Judgement Date : 9 October, 2018

Allahabad High Court
M/S Kapila Krishi Udyog Ltd. vs M/S Kamdhenu Cattle Feeds Pvt. ... on 9 October, 2018
Bench: Sudhir Agarwal, Shashi Kant



HIGH COURT OF JUDICATURE AT ALLAHABAD
 
 

AFR
 
Reserved on 07.03.2018
 
Delivered on 09.10.2018
 
Court No. - 34
 

 
Case :- FIRST APPEAL FROM ORDER No. - 1133 of 2017
 

 
Appellant :- M/S Kapila Krishi Udyog Ltd.
 
Respondent :- M/S Kamdhenu Cattle Feeds Pvt. Ltd.
 
Counsel for Appellant :- Kartikeya Saran
 
Counsel for Respondent :- Abhinava Krishna, Saurabh Srivastava
 

 
Hon'ble Sudhir Agarwal,J.

Hon'ble Shashi Kant,J.

(Delivered by Hon'ble Sudhir Agarwal, J.

1. This appeal under Section 37(1)(a) of Arbitration and Conciliation Act, 1996 (hereinafter referred to as "Act, 1996") has arisen from Judgment and Order dated 07.03.2017, passed by District Judge, Kanpur Nagar in Suit No. 02 of 2016, whereby defendant-appellant's (hereinafter referred to as "appellant") application filed under Section 8 of Act, 1996 has been rejected on the ground that it was not accompanied by original copy of agreement or duly certified copy thereof, hence, application did not satisfy requirement of Section 8 of Act, 1996.

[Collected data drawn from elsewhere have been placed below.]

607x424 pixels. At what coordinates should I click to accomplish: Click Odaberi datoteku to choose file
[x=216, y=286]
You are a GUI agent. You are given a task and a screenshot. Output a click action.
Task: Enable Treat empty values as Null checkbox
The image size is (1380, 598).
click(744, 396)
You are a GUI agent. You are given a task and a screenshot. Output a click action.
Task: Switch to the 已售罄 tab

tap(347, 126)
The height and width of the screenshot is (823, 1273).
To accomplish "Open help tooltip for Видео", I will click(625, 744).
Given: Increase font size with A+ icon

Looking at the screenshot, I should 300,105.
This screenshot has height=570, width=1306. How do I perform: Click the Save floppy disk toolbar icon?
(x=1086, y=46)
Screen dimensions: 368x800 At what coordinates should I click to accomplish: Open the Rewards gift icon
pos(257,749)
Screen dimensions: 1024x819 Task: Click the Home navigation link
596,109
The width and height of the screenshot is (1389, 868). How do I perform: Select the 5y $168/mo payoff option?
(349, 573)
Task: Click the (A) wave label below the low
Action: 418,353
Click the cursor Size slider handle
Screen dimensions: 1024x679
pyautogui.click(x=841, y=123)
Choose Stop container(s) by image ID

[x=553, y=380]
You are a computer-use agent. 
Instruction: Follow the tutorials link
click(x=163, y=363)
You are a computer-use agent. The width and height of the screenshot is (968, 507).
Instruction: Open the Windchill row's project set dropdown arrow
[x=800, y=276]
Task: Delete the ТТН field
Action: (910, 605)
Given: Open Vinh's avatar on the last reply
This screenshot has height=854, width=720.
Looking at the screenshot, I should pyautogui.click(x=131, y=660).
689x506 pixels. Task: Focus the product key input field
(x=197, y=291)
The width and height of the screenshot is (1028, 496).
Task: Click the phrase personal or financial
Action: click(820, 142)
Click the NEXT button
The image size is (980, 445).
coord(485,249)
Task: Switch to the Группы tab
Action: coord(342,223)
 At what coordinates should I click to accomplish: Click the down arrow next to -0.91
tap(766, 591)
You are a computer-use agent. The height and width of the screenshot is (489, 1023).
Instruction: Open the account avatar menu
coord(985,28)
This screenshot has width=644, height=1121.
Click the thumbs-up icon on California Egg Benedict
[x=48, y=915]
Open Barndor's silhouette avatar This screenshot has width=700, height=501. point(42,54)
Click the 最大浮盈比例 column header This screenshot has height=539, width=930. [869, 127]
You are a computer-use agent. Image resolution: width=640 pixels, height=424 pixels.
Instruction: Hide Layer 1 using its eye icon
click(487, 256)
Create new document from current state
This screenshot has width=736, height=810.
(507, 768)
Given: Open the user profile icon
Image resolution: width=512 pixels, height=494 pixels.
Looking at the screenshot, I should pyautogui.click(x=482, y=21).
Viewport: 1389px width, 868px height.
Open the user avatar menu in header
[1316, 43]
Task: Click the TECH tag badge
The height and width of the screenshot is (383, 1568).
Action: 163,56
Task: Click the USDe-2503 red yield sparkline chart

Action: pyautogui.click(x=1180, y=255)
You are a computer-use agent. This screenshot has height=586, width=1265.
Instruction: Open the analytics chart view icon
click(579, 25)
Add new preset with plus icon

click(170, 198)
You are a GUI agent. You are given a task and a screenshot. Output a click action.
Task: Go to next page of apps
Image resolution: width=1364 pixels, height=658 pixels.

2. Facts in brief giving rise to present appeal, in brief, are stated as under :

3. Appellant M/s Kamdhenu Cattle Feeds Pvt. Ltd. is engaged in the business of manufacture and sale of cattle feed under the brand name "Kapila Pashu Aahar". It is undisputed that Original Suit No. 2 of 2016 was filed by plaintiff-respondent seeking injunction restraining appellant M/s Kapila Krishi Udyog Ltd., its servants and other representatives etc. from infringing registered trade mark/label indicating "Kapila Pashu Aahar" in any manner, including deceptively using similar mark etc. In the plaint it was specifically pleaded that plaintiff entered into an agreement with appellant on 17.05.2014, permitting to use registered trade mark, artistic work and goodwill in relation to cattle feed to be manufactured with the formula specified and expert know how supplied by plaintiff. Under the said agreement appellant, at best was a licensee of the trade mark/artistic work etc. Copy of agreement dated 17.05.2014 was enclosed alongwith the plaint. Suit was instituted vide plaint dated February, 2016.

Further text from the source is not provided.